Kimberley Foster is an artist and academic whose practice research explores embodied approaches to learning and interpretation in the art museum.  She questions how a different material approach tethered to specifically tuned pedagogical art objects can engage previously unheard voices and extend the museum materialised experience. These objects are made to be physically encountered, acting as conduits between exhibit and audience, material provocations that push the museum visitor to find new material points of entry and a space for the subjective and autobiographical.

Kimberley’s doctoral practice research questions how these material acts of thinking and learning focus on the development and enactment of tangible and intangible touch. She explores the potential of a prosthetic art pedagogy that drives the learner beyond the conventions of dialectic thinking towards a disequilibrium. An approach where messy entanglements with materiality create an extension to the habitual ways of knowing or encountering learning. The relational encounters of Kimberley’s PhD research took place at Tate Modern, and at the Sainsbury Centre for Visual Arts, University of East Anglia. 

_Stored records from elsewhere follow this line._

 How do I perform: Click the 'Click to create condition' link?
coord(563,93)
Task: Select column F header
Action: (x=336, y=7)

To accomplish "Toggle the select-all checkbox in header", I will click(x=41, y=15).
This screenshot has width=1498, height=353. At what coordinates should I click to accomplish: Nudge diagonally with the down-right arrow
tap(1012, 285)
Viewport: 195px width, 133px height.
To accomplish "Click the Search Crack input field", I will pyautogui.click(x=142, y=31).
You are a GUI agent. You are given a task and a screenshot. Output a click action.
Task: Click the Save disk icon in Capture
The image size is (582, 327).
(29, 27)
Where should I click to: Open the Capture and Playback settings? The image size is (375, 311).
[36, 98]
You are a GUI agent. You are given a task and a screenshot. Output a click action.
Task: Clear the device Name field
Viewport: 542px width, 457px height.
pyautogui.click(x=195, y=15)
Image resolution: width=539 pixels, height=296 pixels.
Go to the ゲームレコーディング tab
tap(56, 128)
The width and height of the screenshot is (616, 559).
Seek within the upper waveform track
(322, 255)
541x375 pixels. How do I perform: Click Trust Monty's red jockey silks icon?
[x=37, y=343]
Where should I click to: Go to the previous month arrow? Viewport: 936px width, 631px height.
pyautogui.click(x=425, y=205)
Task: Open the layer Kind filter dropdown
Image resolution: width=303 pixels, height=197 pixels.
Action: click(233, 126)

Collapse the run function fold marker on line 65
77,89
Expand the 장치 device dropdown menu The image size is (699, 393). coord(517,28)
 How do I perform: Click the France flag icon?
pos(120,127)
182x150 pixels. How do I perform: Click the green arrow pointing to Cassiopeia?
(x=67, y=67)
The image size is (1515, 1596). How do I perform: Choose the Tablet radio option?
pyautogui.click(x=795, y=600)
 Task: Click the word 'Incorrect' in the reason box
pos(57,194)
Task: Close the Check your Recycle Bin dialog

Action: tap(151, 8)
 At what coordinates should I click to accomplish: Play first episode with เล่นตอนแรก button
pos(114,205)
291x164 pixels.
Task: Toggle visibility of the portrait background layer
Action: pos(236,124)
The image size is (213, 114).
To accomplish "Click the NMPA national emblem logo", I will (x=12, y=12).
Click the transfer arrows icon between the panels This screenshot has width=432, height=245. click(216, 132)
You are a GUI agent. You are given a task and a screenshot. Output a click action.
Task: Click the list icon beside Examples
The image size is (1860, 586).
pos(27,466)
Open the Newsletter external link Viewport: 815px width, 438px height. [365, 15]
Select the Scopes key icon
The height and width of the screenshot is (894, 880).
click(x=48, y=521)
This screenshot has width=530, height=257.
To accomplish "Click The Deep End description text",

This practice research has developed from her established collaborative sculptural practice sorhed, and the development of ‘Object Dialogue Boxes’ which were widely commissioned by creative institutions, including Manchester art Gallery, Turner Contemporary, Museum of London, Museums Sheffield, Imperial War Museum, Rochester Cathedral, and the British Library. 

Kimberley lectures at both undergraduate and postgraduate level and sees her teaching as an integral part of her practice, embedded in her making, collaborations, and research. She has extensive teaching experience within Visual Studies, Fine Art, and Art Pedagogy in differing UK institutions and is currently a lecturer in the Department of Educational Studies at Goldsmiths, University of London. From September 2023, Kimberley will be the head of the MA Arts and Learning programme at Goldsmiths.